§ **Directions for this task**
Rewrite the items below with every "icon" changed to "symbol", keeping everything else the same.

>>>

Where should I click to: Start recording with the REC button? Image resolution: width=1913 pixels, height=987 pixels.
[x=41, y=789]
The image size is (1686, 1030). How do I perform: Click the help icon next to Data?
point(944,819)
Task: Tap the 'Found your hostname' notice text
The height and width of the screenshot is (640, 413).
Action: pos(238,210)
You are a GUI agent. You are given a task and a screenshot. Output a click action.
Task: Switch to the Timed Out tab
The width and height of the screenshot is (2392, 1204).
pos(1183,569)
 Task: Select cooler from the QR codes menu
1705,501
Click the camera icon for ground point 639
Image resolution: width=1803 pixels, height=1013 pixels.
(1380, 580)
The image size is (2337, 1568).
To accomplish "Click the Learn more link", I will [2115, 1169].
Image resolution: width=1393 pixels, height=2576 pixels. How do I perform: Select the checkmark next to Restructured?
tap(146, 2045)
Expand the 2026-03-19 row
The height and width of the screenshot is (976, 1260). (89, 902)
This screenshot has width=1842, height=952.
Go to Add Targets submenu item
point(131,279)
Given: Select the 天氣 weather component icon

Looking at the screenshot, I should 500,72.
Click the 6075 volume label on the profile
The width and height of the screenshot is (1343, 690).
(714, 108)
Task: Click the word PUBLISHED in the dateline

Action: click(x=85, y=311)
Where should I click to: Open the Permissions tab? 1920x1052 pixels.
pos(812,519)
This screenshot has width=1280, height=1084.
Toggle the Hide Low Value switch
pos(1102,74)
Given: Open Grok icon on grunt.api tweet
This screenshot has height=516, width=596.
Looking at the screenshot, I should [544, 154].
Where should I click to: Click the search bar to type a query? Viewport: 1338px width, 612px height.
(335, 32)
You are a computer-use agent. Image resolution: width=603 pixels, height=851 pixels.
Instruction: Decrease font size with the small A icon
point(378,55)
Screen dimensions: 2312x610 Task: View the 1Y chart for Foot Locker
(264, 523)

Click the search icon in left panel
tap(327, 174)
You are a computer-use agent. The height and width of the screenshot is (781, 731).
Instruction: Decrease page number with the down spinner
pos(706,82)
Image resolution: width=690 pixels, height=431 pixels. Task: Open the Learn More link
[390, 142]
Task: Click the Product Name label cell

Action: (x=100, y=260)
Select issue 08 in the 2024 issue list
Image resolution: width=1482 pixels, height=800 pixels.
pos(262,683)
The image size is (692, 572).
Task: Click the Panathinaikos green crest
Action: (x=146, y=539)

<<<

§ **Result of this task**
Where should I click to: Start recording with the REC button? Image resolution: width=1913 pixels, height=987 pixels.
[x=41, y=789]
The image size is (1686, 1030). How do I perform: Click the help symbol next to Data?
point(944,819)
Task: Tap the 'Found your hostname' notice text
The height and width of the screenshot is (640, 413).
Action: pos(238,210)
You are a GUI agent. You are given a task and a screenshot. Output a click action.
Task: Switch to the Timed Out tab
The width and height of the screenshot is (2392, 1204).
pos(1183,569)
 Task: Select cooler from the QR codes menu
1705,501
Click the camera symbol for ground point 639
Image resolution: width=1803 pixels, height=1013 pixels.
(1380, 580)
The image size is (2337, 1568).
To accomplish "Click the Learn more link", I will [2115, 1169].
Image resolution: width=1393 pixels, height=2576 pixels. How do I perform: Select the checkmark next to Restructured?
tap(146, 2045)
Expand the 2026-03-19 row
The height and width of the screenshot is (976, 1260). (89, 902)
This screenshot has width=1842, height=952.
Go to Add Targets submenu item
point(131,279)
Given: Select the 天氣 weather component symbol

Looking at the screenshot, I should 500,72.
Click the 6075 volume label on the profile
The width and height of the screenshot is (1343, 690).
(714, 108)
Task: Click the word PUBLISHED in the dateline

Action: click(x=85, y=311)
Where should I click to: Open the Permissions tab? 1920x1052 pixels.
pos(812,519)
This screenshot has width=1280, height=1084.
Toggle the Hide Low Value switch
pos(1102,74)
Given: Open Grok symbol on grunt.api tweet
This screenshot has height=516, width=596.
Looking at the screenshot, I should [544, 154].
Where should I click to: Click the search bar to type a query? Viewport: 1338px width, 612px height.
(335, 32)
You are a computer-use agent. Image resolution: width=603 pixels, height=851 pixels.
Instruction: Decrease font size with the small A symbol
point(378,55)
Screen dimensions: 2312x610 Task: View the 1Y chart for Foot Locker
(264, 523)

Click the search symbol in left panel
tap(327, 174)
You are a computer-use agent. The height and width of the screenshot is (781, 731).
Instruction: Decrease page number with the down spinner
pos(706,82)
Image resolution: width=690 pixels, height=431 pixels. Task: Open the Learn More link
[390, 142]
Task: Click the Product Name label cell

Action: (x=100, y=260)
Select issue 08 in the 2024 issue list
Image resolution: width=1482 pixels, height=800 pixels.
pos(262,683)
The image size is (692, 572).
Task: Click the Panathinaikos green crest
Action: (x=146, y=539)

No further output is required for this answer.